Determine the number of lines of the records below that include "computer". Respond with the number and no other text.

[Dataset items]
• • • • •
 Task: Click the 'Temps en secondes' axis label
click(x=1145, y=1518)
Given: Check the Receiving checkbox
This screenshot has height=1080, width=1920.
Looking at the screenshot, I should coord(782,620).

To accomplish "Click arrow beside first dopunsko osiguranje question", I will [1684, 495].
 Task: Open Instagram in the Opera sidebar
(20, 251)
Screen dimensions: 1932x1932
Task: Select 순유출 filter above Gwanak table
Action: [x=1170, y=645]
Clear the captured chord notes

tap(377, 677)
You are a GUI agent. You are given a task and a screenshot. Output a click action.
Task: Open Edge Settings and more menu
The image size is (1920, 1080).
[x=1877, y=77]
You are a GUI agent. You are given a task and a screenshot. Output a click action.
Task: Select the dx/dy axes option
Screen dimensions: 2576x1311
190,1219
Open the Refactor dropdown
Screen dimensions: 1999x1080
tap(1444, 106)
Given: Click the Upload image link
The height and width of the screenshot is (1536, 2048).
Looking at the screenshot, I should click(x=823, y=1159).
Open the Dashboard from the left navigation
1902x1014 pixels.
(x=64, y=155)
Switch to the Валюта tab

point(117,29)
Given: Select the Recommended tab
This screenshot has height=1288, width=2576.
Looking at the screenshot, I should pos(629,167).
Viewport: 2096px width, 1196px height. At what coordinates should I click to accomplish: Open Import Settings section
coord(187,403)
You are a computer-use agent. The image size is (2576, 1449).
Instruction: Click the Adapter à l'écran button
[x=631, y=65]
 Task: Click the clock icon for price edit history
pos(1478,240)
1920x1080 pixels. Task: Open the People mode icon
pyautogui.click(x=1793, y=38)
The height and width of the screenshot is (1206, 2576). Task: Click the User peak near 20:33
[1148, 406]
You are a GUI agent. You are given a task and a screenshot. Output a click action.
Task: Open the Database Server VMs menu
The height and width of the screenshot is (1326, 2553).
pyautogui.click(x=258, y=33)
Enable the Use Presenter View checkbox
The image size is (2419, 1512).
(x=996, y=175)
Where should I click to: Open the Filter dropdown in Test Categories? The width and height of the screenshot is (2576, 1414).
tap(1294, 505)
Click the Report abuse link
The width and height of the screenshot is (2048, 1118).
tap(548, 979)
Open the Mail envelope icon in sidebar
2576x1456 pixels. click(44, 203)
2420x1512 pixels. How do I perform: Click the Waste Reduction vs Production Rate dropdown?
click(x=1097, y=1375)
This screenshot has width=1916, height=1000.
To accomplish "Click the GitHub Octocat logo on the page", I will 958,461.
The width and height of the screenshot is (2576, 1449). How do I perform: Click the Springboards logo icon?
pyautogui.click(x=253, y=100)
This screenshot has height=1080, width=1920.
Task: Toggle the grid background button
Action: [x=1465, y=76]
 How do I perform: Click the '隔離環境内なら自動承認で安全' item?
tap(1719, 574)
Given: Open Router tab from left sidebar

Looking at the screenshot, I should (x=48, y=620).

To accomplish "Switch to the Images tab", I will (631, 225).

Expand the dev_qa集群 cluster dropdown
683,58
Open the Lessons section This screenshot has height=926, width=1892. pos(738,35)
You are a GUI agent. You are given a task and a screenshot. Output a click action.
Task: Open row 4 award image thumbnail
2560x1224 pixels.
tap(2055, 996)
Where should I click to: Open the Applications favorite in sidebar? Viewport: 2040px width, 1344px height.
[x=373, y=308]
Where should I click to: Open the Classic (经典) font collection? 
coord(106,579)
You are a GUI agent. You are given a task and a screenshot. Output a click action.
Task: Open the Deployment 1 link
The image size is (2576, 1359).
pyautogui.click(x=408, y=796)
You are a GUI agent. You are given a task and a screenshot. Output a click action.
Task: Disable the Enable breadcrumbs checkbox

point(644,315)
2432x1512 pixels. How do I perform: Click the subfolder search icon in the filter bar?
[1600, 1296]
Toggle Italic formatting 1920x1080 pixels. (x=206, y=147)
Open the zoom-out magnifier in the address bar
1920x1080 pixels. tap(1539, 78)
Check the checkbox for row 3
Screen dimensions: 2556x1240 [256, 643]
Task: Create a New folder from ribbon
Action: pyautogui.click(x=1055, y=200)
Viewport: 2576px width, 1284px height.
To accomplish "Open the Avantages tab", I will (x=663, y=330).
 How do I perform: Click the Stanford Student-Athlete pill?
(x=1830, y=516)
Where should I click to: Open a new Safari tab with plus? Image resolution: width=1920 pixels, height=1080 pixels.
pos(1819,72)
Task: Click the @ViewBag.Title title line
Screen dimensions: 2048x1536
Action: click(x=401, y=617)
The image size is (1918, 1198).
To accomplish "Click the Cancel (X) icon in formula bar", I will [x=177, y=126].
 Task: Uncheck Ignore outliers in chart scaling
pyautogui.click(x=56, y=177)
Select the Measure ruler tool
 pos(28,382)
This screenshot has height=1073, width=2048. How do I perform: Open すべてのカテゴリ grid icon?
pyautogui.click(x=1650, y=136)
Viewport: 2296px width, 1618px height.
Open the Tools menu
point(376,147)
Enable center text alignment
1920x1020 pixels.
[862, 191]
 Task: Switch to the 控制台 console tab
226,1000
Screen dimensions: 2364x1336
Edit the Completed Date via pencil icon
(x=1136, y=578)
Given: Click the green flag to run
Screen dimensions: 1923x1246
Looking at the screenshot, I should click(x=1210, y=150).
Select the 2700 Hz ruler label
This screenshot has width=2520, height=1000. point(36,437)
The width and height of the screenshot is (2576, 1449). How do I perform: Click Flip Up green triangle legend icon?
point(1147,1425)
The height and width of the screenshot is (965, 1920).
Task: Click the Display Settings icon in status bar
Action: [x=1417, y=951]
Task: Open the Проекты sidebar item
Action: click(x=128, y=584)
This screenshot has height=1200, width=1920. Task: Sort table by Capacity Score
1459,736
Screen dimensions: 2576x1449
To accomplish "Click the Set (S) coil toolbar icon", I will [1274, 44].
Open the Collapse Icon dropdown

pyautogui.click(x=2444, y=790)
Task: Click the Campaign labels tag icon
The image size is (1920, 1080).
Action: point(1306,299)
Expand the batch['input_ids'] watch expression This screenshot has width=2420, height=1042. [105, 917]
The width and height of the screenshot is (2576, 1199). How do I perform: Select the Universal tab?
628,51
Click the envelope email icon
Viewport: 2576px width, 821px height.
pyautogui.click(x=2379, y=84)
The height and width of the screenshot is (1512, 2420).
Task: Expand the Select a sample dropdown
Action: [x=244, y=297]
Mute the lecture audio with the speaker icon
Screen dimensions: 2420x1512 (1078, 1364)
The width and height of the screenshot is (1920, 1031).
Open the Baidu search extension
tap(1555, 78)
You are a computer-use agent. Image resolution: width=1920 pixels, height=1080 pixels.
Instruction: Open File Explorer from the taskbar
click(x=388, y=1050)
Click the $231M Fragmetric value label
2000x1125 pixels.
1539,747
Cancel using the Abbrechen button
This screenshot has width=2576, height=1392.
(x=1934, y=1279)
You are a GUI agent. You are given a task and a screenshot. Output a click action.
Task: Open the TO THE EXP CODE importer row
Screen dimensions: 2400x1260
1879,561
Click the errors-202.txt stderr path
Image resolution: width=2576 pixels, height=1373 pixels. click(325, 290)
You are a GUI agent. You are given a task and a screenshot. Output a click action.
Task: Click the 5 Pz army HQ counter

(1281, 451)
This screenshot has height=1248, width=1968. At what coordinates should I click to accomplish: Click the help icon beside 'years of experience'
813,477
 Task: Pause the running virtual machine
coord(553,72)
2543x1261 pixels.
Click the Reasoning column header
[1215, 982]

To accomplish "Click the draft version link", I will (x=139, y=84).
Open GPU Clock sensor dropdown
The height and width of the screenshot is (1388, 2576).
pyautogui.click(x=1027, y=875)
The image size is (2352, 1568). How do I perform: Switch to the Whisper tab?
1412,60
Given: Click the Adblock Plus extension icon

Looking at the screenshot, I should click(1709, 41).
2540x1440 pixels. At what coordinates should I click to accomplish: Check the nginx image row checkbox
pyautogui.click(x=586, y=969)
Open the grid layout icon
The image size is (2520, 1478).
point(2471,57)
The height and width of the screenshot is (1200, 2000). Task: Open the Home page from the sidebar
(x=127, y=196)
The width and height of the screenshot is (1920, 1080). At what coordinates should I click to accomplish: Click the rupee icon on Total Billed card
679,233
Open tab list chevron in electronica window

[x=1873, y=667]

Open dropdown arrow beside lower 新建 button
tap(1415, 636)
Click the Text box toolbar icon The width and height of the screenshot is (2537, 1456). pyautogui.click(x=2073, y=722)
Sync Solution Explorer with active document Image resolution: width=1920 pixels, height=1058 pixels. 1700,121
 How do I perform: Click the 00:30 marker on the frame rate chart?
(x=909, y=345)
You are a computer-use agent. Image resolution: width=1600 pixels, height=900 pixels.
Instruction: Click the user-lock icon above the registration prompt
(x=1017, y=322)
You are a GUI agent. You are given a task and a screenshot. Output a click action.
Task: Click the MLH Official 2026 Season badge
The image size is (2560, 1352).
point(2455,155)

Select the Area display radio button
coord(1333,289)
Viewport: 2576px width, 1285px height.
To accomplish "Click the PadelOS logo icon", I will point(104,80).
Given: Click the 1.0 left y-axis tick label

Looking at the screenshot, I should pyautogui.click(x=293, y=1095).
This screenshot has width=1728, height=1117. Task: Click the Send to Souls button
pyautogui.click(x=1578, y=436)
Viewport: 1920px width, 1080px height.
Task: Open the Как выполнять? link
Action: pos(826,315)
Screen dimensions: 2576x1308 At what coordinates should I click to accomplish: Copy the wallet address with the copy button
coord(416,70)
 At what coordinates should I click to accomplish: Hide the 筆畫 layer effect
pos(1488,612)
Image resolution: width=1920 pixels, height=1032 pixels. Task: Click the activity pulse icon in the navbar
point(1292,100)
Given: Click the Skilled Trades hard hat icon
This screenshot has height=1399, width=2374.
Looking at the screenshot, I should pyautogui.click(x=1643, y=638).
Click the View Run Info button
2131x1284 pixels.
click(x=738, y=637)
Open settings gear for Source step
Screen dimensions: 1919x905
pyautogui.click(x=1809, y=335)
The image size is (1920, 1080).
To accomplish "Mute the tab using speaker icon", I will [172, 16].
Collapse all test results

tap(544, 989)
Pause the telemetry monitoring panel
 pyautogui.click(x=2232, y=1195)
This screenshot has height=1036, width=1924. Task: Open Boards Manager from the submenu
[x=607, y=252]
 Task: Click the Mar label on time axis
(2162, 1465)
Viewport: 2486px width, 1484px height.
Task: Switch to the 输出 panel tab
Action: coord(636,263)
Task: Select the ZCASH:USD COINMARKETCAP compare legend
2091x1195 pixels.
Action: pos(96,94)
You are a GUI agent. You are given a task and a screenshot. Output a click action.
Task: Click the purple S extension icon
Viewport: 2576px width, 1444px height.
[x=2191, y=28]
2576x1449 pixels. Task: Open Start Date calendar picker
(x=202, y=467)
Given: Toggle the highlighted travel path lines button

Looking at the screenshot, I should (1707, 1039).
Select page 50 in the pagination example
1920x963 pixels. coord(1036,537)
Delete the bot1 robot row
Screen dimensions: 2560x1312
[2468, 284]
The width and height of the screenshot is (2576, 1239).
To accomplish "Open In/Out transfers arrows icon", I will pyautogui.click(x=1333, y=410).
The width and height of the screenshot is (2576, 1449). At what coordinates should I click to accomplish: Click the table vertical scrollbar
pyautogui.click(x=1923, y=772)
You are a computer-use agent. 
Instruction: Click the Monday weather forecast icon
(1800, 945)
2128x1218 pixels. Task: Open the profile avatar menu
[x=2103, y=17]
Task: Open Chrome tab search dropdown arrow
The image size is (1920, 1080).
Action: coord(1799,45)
• • • • •
WRITTEN REPLY ->
4